On Mon, Feb 13, 2017 at 12:37 AM Shinsuke Sugaya ***@***.***> wrote: @dszeto <https://github.com/dszeto> Did you work on this issue? I think I'm available this week. So, I'll do that if you do not work yet. — You are receiving this because you were mentioned. Reply to this email directly, view it on GitHub <#336 (comment)>, or mute the thread <https://github.com/notifications/unsubscribe-auth/ABUvSmXjcGSIx-Hn-AjKQzTuxIxAWENZks5rcBZEgaJpZM4LkKNu> .

marevol · 2017-02-13T09:18:46Z

@dszeto Could you replace ELASTICSEARCH1 with ELASTICSEARCH5?
https://github.com/apache/incubator-predictionio/blob/feature/es5/bin/pio-start-all#L37,L38

feature/es5 branch works on my es5 environment if the above is fixed.

dszeto · 2017-02-14T05:01:30Z

Thanks @marevol ! @pferrel do you want to push your update on the start and stop scripts?

pferrel · 2017-02-21T21:03:50Z

This may be ok to stage to the feature/es5 branch but IMO should not be merged with master for release yet.

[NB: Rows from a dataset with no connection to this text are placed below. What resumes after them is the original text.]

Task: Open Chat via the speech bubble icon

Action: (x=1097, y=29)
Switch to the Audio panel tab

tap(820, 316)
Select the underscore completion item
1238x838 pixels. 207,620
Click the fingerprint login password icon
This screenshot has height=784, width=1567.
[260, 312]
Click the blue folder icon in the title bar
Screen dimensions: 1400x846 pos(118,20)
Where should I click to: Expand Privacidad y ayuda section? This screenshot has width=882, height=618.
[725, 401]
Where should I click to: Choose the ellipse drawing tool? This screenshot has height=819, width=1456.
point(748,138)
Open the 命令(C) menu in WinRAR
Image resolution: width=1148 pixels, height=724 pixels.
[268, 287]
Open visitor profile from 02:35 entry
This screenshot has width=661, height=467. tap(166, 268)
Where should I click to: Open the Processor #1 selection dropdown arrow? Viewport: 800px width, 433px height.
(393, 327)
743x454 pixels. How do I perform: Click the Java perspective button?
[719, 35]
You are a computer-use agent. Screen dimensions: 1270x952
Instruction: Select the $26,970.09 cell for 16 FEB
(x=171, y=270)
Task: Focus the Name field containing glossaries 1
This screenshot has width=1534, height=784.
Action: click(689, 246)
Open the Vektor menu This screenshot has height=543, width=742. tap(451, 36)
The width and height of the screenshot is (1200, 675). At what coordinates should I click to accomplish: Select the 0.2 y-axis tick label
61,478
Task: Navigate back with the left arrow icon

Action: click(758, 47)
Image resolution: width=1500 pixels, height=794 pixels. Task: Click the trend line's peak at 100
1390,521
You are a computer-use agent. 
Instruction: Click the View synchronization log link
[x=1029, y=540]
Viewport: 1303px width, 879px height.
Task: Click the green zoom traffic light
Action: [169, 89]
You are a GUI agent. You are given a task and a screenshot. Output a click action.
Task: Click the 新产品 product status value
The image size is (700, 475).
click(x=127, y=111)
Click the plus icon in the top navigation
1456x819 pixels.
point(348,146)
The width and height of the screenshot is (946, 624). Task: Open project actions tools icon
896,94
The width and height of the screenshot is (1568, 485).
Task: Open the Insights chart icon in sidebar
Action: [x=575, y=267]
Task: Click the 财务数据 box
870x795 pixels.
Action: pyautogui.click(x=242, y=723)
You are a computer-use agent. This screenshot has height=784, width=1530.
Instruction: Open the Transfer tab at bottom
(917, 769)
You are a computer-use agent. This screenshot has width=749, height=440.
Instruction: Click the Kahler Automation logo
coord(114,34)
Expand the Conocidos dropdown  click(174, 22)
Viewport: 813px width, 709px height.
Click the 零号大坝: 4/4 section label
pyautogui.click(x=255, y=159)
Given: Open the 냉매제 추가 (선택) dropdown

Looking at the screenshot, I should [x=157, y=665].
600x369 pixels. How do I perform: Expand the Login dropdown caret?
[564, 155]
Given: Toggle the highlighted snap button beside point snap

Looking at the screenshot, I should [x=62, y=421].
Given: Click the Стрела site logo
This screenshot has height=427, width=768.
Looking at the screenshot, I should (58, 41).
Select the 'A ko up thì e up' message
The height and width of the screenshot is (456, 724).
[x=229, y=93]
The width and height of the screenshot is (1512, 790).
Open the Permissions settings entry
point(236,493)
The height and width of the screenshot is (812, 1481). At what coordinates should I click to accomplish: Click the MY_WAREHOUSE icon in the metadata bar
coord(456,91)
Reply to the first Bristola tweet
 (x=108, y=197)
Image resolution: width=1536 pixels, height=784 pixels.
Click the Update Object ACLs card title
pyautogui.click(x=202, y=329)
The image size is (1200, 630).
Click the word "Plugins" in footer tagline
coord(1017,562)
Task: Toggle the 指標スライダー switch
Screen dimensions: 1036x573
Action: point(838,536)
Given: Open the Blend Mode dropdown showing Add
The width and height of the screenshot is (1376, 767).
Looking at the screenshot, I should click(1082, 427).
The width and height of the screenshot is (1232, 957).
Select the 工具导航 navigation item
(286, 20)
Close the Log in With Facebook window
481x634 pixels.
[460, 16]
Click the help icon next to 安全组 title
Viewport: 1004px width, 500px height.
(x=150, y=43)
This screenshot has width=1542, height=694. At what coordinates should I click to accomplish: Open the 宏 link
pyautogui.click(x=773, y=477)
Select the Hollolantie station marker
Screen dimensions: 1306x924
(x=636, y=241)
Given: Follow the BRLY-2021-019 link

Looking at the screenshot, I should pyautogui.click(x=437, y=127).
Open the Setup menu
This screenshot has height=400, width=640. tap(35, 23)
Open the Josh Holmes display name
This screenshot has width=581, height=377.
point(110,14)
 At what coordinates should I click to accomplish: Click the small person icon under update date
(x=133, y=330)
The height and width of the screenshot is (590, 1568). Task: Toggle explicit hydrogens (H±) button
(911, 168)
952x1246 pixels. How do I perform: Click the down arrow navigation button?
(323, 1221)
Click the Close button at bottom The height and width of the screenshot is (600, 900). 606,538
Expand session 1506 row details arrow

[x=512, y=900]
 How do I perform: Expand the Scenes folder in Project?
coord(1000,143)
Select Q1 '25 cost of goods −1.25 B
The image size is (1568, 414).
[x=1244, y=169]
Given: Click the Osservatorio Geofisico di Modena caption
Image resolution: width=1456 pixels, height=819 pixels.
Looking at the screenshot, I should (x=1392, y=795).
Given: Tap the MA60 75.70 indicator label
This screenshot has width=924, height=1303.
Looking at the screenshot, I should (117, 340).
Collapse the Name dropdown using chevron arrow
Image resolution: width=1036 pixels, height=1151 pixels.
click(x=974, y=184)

The technique of linking and creating an assembly with both es1 and es5 is IMO not ideal. The reasoning is that ES refactored es-hadoop-mr and es-spark at some time between the 2 so if you pull them into a Template (the UR does this) you get duplicate classes. It is not clear yet how to solve this but it is highly unlikely that if we had 2 PIO build profiles, one for ES1 and one for ES5 as well as 2 for any template using the ES Spark integration, this would go away and would be cleaner.

Another reason to do this is that the pio-env.sh would be simplified to only configure ELASTICSEARCH, not different named stores.

Most of this is fine and though it would require a non-trivial change to the UR, I think this is doable and would commit to supporting it if the above issues can be solved. So to summarize I suggest we:

create the equivalent of a Maven build profile for ES5 and leave the default ES1 for now with a warning that ES5 will be the default in some future release.
leave pio-env.sh with only the ES config for whatever version is installed with the name ELASTICSEARCH. If the scheme needs to be there for both that's ok with me.

This will make any Template that uses ES directly just work with ES1 and the default build and it will leave the Template work to move to ES5 using the new build profile for PIO with ES5.

If this pushes the ES5 build profile to 0.12.0, I personally am ok with that. I it delay 0.11.0 I'm also ok with that.

pferrel · 2017-02-21T21:05:22Z

@dszeto I gave you a link to my merged version, to modify this PR I'd need permission to collaborate on the branch from the PR author, or I can create a new PR, which do you want?

@marevol are you ok with the suggestions above? I've spent several days trying to get the UR to work with this even when using ES1 and cannot. This worries me so I made the suggestions above.

marevol · 2017-02-22T10:07:07Z

To solve this issue, how about using plugin directory?
In our branch(https://github.com/jpioug/incubator-predictionio), ES1/ES5 codes in data were extracted to data-elasticsearch and data-elasticsearch1 project. Putting the jar file into plugin directory, it works.
So, default PIO distribution contains pio-data-elasticsearch5.jar in plugins directory,
and then if you want to use ES1, replacing it with pio-data-elasticsearch1.jar, PIO works with ES1.
I think that Plugin mechanism can keep previous behavior for ES1.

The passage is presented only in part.